- (1-dimensional ODE)
What is the gravitational potential everywhere inside, and
just outside of a spherically symmetric mass distribution of radius
R and arbitrary density distribution r(r)?
Required Analytical Test: A uniform-density sphere.
Constraints: Use a spherical coordinate grid whose outer boundary is located a distance 2R from the center of the spherical mass. Solve the system of linear algebraic equations directly, using a Gaussian elimination technique.
- (2-dimensional, elliptic PDE)
What is the gravitational potential everywhere
inside, and just outside of a cylindrically symmetric mass distribution of radius
R and arbitrary density distribution r(r)?
Required Analytical Test: A uniform-density cylinder whose axis of symmetry is shifted off of the center of the computational grid.
Constraints: Use a Cartesian grid whose width is twice the diameter of the cylinder (w = 4R) and shift the cylinder so that its symmetry axis is a distance R/2 from the center of the grid. Solve the system of linear algebraic equations using an ADI (alternating direction, implicit) or multi-grid technique.
- (1-dimensional hyperbolic PDE)
Write a finite-difference algorithm that will evolve forward
in time an inviscid, one-dimensional (Cartesian), compressible
fluid flow.
Use an explicit, "upwind" integration scheme that is accurate to
first order in space and time.
Required Analytical Test: The Sod Shock Tube problem (Sod 1978).
Constraints: Start with the same initial conditions used by Sod (1978) and follow the flow up to a time t = 0.245; use a uniformly spaced grid that extends from x = 0 to 1, and position the initial contact-discontinuity at x = 0.5; and track the behavior of four principal variables: the fluid pressure P, mass density r, velocity vx, and entropy tracer t/r. [Note that the equation governing evolution of the entropy tracer can be derived from the adiabatic form of the first Law of Thermodynamics, as shown on the accompanying page.]Optional: Show a "movie" of your results compared with the analytical result from time t = 0 through 0.245.
- (2-dimensional, hyperbolic PDE)
Perform the same simulation, but on a two-dimensional
(2D) Cartesian grid with the contact-discontinuity (membrane) initially
inclined at 30 degrees to the x-axis. At time t = 0.245, examine
properties of the flow along several different lines that are
perpendicular to the membrane; for example, extending from
the midpoint of the membrane and at positions +/- 0.25 away from
that point.
Constraints: At all grid boundaries, employ a "free-flow" boundary condition such that material is permitted to flow freely off of the grid, but no material is permitted to re-enter the grid.

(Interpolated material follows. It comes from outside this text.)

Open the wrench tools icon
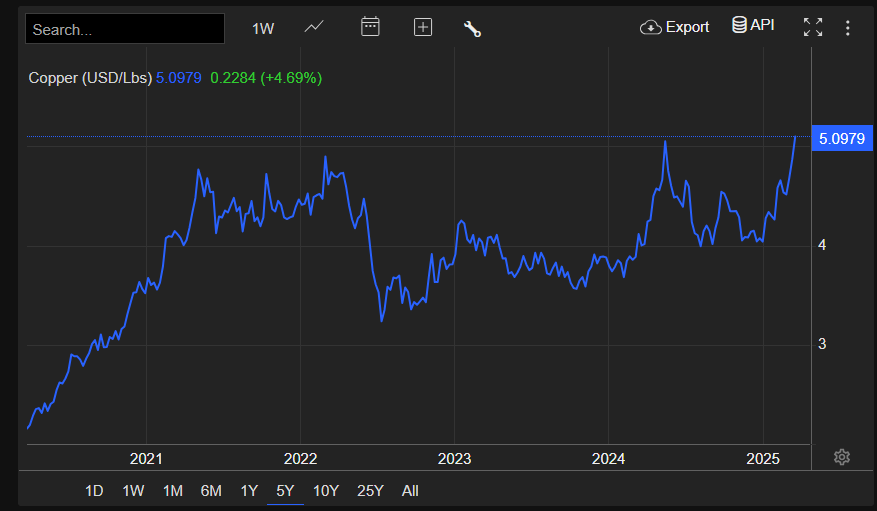 [472, 28]
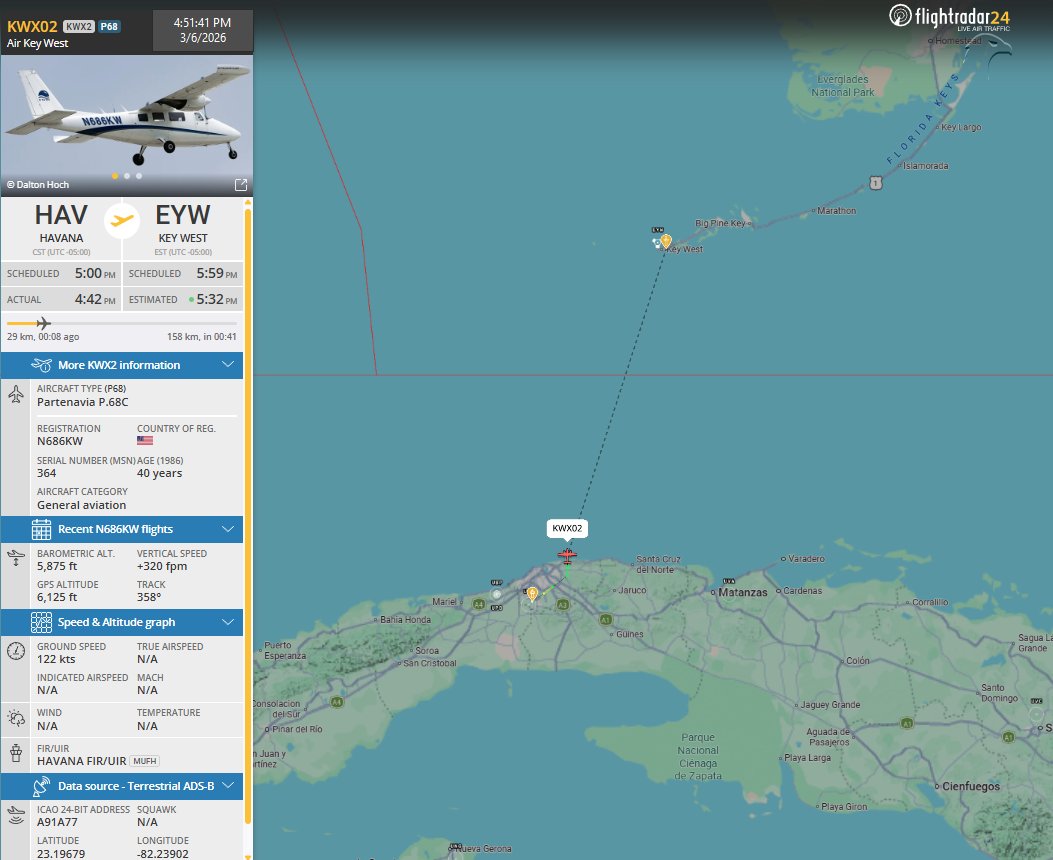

- Using a 2D FFT technique, calculate the digital holographic
image of a 2D rectangular aperture (arbitrary size and aspect
ratio), and compare the result to the analytically known result.
Deduce how the "amplitude, width, and extent" of your numerically generated
function compares with the corresponding amplitude and width of
the relevant "sinc*sinc" function.
- Our ultimate objective is to design and build a computational
algorithm that will generate -- in the most computationally
efficient manner possible -- a digital hologram that
contains the three visible faces of a rectangular solid having dimensions
15 cm x 10 cm x 5 cm, as
viewed from a distance of 5 m, but from an arbitrary viewing angle.
The hologram should have a resolution of at least 500 x 500 pixels.